- [REQUIREMENT]
Copy, from the entries below, each line in which the string "screenshot" appears.

- [INPUT]
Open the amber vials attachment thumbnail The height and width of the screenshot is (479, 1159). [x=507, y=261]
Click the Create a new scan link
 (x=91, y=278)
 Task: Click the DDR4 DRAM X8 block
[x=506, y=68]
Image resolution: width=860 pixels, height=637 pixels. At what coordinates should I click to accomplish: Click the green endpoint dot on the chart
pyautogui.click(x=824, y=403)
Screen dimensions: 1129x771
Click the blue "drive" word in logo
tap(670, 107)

...

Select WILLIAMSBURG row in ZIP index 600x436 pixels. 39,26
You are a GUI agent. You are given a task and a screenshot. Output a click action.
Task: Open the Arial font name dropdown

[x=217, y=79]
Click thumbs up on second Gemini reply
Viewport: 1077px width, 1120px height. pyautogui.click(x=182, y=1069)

---

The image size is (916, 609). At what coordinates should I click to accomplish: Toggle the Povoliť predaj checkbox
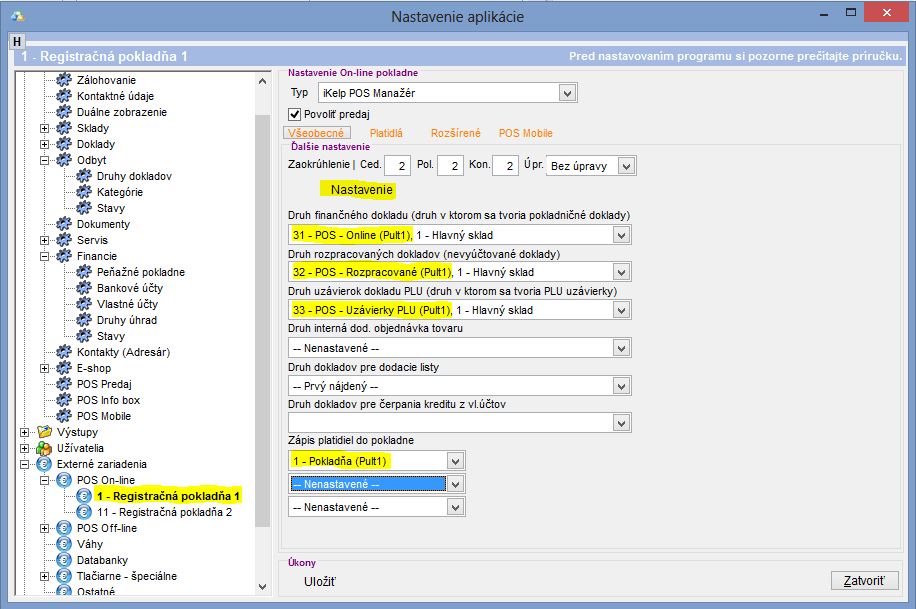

- [ANSWER SPACE]
Open the amber vials attachment thumbnail The height and width of the screenshot is (479, 1159). [x=507, y=261]
You are a GUI agent. You are given a task and a screenshot. Output a click action.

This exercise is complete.